Saturday, November 29, 2008

Mumbai mayhem caused by... Pakistan? No way!

Over Thanksgiving Break, my family and I were glued to the news coming out of India.  Several terrorists had taken over five-star hotels, a Jewish community center, and a movie theater.  My family was utterly shocked--but not so much at news coverage as the analysis.  There were a myriad of talking heads, including Deepak Chopra (a spiritual healer for goodness sake!) and several inept professors from our nation's leading institutions.  It doesn't take a Ph.D. from Harvard to figure out who was behind this attack: PAKISTAN.  I'm sorry.  I said it.  And I've been saying it since I heard the news.  Call me a racist, but you know what?  Today the media found out that they were from Pakistan, carrying fake British passports and student IDs.  Now I wouldn't be surprised if the Inter-Services Intelligence (ISI), Pakistan's biggest intel agency, were training them and providing these fake documents.

I'm not one for conspiracies.  I don't purposely look for alternatives, like government intrigue, to quench my thirst for curiosity because curiosity killed the cat.  I like being a live cat. But blaming these atrocious attacks targeting American and British citizens on Pakistan is relatively safe.  It's like betting big when you have pocket aces: I'd strongly recommend you do it.

A few days after the attacks the pundits started to criticize India's lax security policies.  That's just silly.  You build a bulletproof building, they'll use bombs.  Make it bombproof, expect a nuke at your doorstep.  If anything, they should be criticizing Pakistan's lax attitude towards these terrorists.  While coolly accepting billions of dollars in aid from America, Pakistan peddles to the needs of these terrorist organization.  I'm surprised it took the New York Times so long to find that one out.

Requirement 1> Rewrite the blog post on the Mumbai attacks from "I'm not one" to "that one out.", putting "dog" wherever "cat" appears.
Requirement 2> According to the blog post on the Mumbai attacks, what kinds of places did the terrorists take over? List them all.
Requirement 3> Continue the blog post on the Mumbai attacks from its final sentence.

Given information>

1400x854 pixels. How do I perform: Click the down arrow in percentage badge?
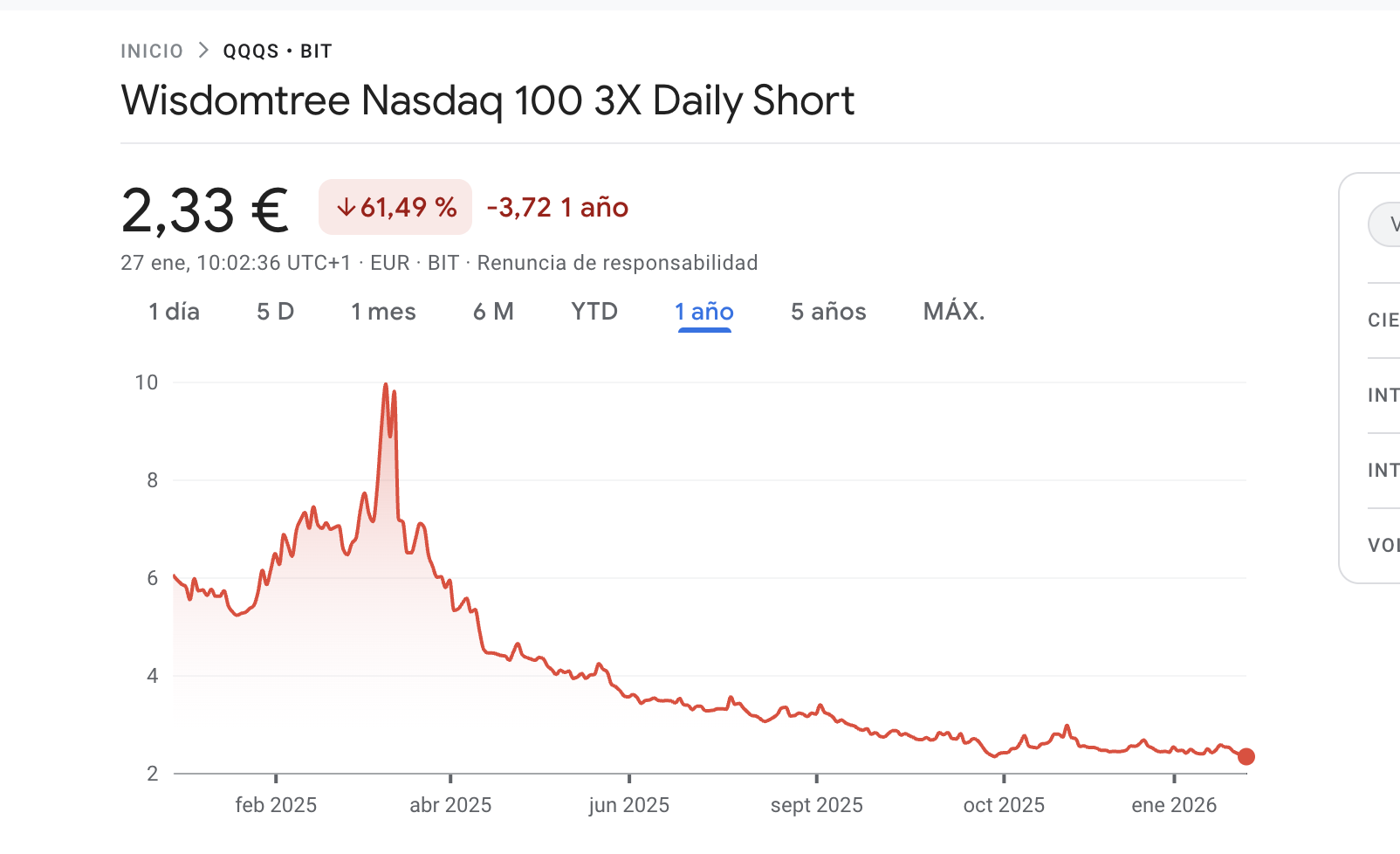(346, 208)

Right answer 1>
I'm not one for conspiracies.  I don't purposely look for alternatives, like government intrigue, to quench my thirst for curiosity because curiosity killed the dog.  I like being a live dog. But blaming these atrocious attacks targeting American and British citizens on Pakistan is relatively safe.  It's like betting big when you have pocket aces: I'd strongly recommend you do it.

A few days after the attacks the pundits started to criticize India's lax security policies.  That's just silly.  You build a bulletproof building, they'll use bombs.  Make it bombproof, expect a nuke at your doorstep.  If anything, they should be criticizing Pakistan's lax attitude towards these terrorists.  While coolly accepting billions of dollars in aid from America, Pakistan peddles to the needs of these terrorist organization.  I'm surprised it took the New York Times so long to find that one out.

Right answer 2>
- five-star hotels
- a Jewish community center
- a movie theater

Right answer 3>
If there's anything to learn from this, India should take up Pakistan's offer to help find these terrorists by asking where ISI headquarters is located and neutralize that target, for the sake of India and the world of democracy.

Thursday, November 20, 2008

The U.S. Election and the Middle East

The Middle East has been and will remain one of the central focuses of U.S.’s foreign policy in the coming years. President-Elect Obama will doubtless need to reevaluate America’s alliances, commitments, and objectives in the Middle East beyond the immediate concerns of U.S. troop commitments in Iraq and Afghanistan. 
    

This was the topic of Cornell International Affairs Review’s third event of the fall semester, “The 2008 Election and the Middle East,” which featured distinguished Near Eastern Studies Professor Ross Brann. As Professor Brann made clear, the Middle East is laced with conflict. In the Sudan, the Darfur region continues to be a humanitarian tragedy that has yet to be stabilized. Somalia faces warring tribes, disagreeing factions, civil strife, and lacks any sort of stable government or civil authority. Many non-oil producing countries in the region have been destabilized by the volatility in the food market, and this has the potential of adding to political/social instability in many countries. Turkey recently experienced a severe constitutional crisis, and is now dealing with the ongoing instability of its Southern Kurdish regions. Lebanon is but another country with a weak governmental authority and extralegal paramilitary forces whose strengths outweigh those of the government. On top of all of these sources of instability looms the Israeli-Palestinian conflict, Iraq, and the growing threat of Iran.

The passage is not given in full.